##### RECORDS FOR THE TASK #####

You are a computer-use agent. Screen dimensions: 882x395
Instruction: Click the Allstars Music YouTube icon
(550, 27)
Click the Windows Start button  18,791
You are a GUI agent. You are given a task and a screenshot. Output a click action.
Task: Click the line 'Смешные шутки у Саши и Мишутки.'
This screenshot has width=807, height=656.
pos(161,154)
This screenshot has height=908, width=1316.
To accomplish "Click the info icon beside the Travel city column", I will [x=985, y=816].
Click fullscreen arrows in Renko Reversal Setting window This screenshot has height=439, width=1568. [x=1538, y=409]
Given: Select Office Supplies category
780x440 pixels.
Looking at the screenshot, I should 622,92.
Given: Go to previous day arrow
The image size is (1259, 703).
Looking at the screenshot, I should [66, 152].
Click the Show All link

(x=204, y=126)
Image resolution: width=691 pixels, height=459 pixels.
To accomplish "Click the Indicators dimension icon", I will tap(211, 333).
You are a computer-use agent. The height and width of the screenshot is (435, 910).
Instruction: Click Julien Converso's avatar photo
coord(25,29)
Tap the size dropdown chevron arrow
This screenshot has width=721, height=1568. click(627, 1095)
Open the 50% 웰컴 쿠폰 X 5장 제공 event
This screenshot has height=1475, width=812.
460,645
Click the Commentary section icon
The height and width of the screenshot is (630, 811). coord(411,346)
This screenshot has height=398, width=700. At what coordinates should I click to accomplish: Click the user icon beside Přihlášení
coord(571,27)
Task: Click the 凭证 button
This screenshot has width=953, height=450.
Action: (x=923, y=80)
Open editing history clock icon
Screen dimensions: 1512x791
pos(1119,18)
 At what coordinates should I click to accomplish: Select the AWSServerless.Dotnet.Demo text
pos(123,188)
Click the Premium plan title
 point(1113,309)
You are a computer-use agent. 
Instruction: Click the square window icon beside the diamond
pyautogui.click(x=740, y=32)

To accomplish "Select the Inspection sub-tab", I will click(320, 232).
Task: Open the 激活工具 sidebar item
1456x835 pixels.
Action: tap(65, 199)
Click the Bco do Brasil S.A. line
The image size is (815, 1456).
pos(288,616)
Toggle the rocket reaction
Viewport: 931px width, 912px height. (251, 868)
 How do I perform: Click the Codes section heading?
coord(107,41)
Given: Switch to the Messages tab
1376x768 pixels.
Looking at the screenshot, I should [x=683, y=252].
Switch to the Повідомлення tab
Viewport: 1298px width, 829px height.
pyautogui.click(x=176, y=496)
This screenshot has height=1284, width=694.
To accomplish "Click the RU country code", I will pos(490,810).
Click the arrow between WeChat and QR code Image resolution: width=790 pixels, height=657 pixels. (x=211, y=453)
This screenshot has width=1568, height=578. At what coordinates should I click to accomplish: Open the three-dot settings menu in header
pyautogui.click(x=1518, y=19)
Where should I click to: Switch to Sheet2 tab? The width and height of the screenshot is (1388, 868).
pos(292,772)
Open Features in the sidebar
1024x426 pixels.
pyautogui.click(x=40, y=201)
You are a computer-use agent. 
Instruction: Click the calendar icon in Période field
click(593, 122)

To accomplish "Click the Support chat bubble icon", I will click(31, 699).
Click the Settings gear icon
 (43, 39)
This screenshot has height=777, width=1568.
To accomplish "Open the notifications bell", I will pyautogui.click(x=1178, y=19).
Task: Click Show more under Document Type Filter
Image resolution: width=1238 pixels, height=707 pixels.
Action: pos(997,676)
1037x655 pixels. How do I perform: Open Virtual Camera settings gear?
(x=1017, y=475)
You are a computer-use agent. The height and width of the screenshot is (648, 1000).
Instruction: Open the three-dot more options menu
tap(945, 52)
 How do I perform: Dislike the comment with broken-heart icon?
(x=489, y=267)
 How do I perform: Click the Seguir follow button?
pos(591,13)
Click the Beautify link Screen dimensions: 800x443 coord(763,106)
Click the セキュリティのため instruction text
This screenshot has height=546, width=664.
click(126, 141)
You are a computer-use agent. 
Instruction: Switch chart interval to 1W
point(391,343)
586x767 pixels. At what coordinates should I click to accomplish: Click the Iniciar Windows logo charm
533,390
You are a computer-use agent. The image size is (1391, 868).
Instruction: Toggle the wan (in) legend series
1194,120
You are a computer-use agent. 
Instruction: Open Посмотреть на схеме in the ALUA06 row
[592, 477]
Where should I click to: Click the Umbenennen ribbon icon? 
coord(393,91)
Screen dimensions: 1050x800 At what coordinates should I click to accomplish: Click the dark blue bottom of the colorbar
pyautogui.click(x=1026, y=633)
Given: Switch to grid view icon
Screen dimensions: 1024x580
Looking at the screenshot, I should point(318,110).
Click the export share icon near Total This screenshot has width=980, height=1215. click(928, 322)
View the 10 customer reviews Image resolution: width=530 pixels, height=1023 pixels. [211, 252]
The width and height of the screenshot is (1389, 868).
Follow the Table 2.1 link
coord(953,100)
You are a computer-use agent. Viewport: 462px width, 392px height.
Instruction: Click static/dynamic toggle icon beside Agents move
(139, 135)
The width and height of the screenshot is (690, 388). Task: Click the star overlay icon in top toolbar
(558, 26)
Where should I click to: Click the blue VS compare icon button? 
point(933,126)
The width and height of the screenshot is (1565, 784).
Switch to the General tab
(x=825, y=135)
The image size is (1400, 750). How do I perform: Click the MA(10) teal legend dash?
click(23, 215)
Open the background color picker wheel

#####

*WORK TO DO*.
Can you rewrite all of the lines above, replacing every "computer-use agent" with "desktop assistant" and leaving everything else unchanged?

*THE SOLUTION*.
You are a desktop assistant. Screen dimensions: 882x395
Instruction: Click the Allstars Music YouTube icon
(550, 27)
Click the Windows Start button  18,791
You are a GUI agent. You are given a task and a screenshot. Output a click action.
Task: Click the line 'Смешные шутки у Саши и Мишутки.'
This screenshot has width=807, height=656.
pos(161,154)
This screenshot has height=908, width=1316.
To accomplish "Click the info icon beside the Travel city column", I will [x=985, y=816].
Click fullscreen arrows in Renko Reversal Setting window This screenshot has height=439, width=1568. [x=1538, y=409]
Given: Select Office Supplies category
780x440 pixels.
Looking at the screenshot, I should 622,92.
Given: Go to previous day arrow
The image size is (1259, 703).
Looking at the screenshot, I should [66, 152].
Click the Show All link

(x=204, y=126)
Image resolution: width=691 pixels, height=459 pixels.
To accomplish "Click the Indicators dimension icon", I will tap(211, 333).
You are a desktop assistant. The height and width of the screenshot is (435, 910).
Instruction: Click Julien Converso's avatar photo
coord(25,29)
Tap the size dropdown chevron arrow
This screenshot has width=721, height=1568. click(627, 1095)
Open the 50% 웰컴 쿠폰 X 5장 제공 event
This screenshot has height=1475, width=812.
460,645
Click the Commentary section icon
The height and width of the screenshot is (630, 811). coord(411,346)
This screenshot has height=398, width=700. At what coordinates should I click to accomplish: Click the user icon beside Přihlášení
coord(571,27)
Task: Click the 凭证 button
This screenshot has width=953, height=450.
Action: (x=923, y=80)
Open editing history clock icon
Screen dimensions: 1512x791
pos(1119,18)
 At what coordinates should I click to accomplish: Select the AWSServerless.Dotnet.Demo text
pos(123,188)
Click the Premium plan title
 point(1113,309)
You are a desktop assistant. 
Instruction: Click the square window icon beside the diamond
pyautogui.click(x=740, y=32)

To accomplish "Select the Inspection sub-tab", I will click(320, 232).
Task: Open the 激活工具 sidebar item
1456x835 pixels.
Action: tap(65, 199)
Click the Bco do Brasil S.A. line
The image size is (815, 1456).
pos(288,616)
Toggle the rocket reaction
Viewport: 931px width, 912px height. (251, 868)
 How do I perform: Click the Codes section heading?
coord(107,41)
Given: Switch to the Messages tab
1376x768 pixels.
Looking at the screenshot, I should [x=683, y=252].
Switch to the Повідомлення tab
Viewport: 1298px width, 829px height.
pyautogui.click(x=176, y=496)
This screenshot has height=1284, width=694.
To accomplish "Click the RU country code", I will pos(490,810).
Click the arrow between WeChat and QR code Image resolution: width=790 pixels, height=657 pixels. (x=211, y=453)
This screenshot has width=1568, height=578. At what coordinates should I click to accomplish: Open the three-dot settings menu in header
pyautogui.click(x=1518, y=19)
Where should I click to: Switch to Sheet2 tab? The width and height of the screenshot is (1388, 868).
pos(292,772)
Open Features in the sidebar
1024x426 pixels.
pyautogui.click(x=40, y=201)
You are a desktop assistant. 
Instruction: Click the calendar icon in Période field
click(593, 122)

To accomplish "Click the Support chat bubble icon", I will click(31, 699).
Click the Settings gear icon
 (43, 39)
This screenshot has height=777, width=1568.
To accomplish "Open the notifications bell", I will pyautogui.click(x=1178, y=19).
Task: Click Show more under Document Type Filter
Image resolution: width=1238 pixels, height=707 pixels.
Action: pos(997,676)
1037x655 pixels. How do I perform: Open Virtual Camera settings gear?
(x=1017, y=475)
You are a desktop assistant. The height and width of the screenshot is (648, 1000).
Instruction: Open the three-dot more options menu
tap(945, 52)
 How do I perform: Dislike the comment with broken-heart icon?
(x=489, y=267)
 How do I perform: Click the Seguir follow button?
pos(591,13)
Click the Beautify link Screen dimensions: 800x443 coord(763,106)
Click the セキュリティのため instruction text
This screenshot has height=546, width=664.
click(126, 141)
You are a desktop assistant. 
Instruction: Switch chart interval to 1W
point(391,343)
586x767 pixels. At what coordinates should I click to accomplish: Click the Iniciar Windows logo charm
533,390
You are a desktop assistant. The image size is (1391, 868).
Instruction: Toggle the wan (in) legend series
1194,120
You are a desktop assistant. 
Instruction: Open Посмотреть на схеме in the ALUA06 row
[592, 477]
Where should I click to: Click the Umbenennen ribbon icon? 
coord(393,91)
Screen dimensions: 1050x800 At what coordinates should I click to accomplish: Click the dark blue bottom of the colorbar
pyautogui.click(x=1026, y=633)
Given: Switch to grid view icon
Screen dimensions: 1024x580
Looking at the screenshot, I should point(318,110).
Click the export share icon near Total This screenshot has width=980, height=1215. click(928, 322)
View the 10 customer reviews Image resolution: width=530 pixels, height=1023 pixels. [211, 252]
The width and height of the screenshot is (1389, 868).
Follow the Table 2.1 link
coord(953,100)
You are a desktop assistant. Viewport: 462px width, 392px height.
Instruction: Click static/dynamic toggle icon beside Agents move
(139, 135)
The width and height of the screenshot is (690, 388). Task: Click the star overlay icon in top toolbar
(558, 26)
Where should I click to: Click the blue VS compare icon button? 
point(933,126)
The width and height of the screenshot is (1565, 784).
Switch to the General tab
(x=825, y=135)
The image size is (1400, 750). How do I perform: Click the MA(10) teal legend dash?
click(23, 215)
Open the background color picker wheel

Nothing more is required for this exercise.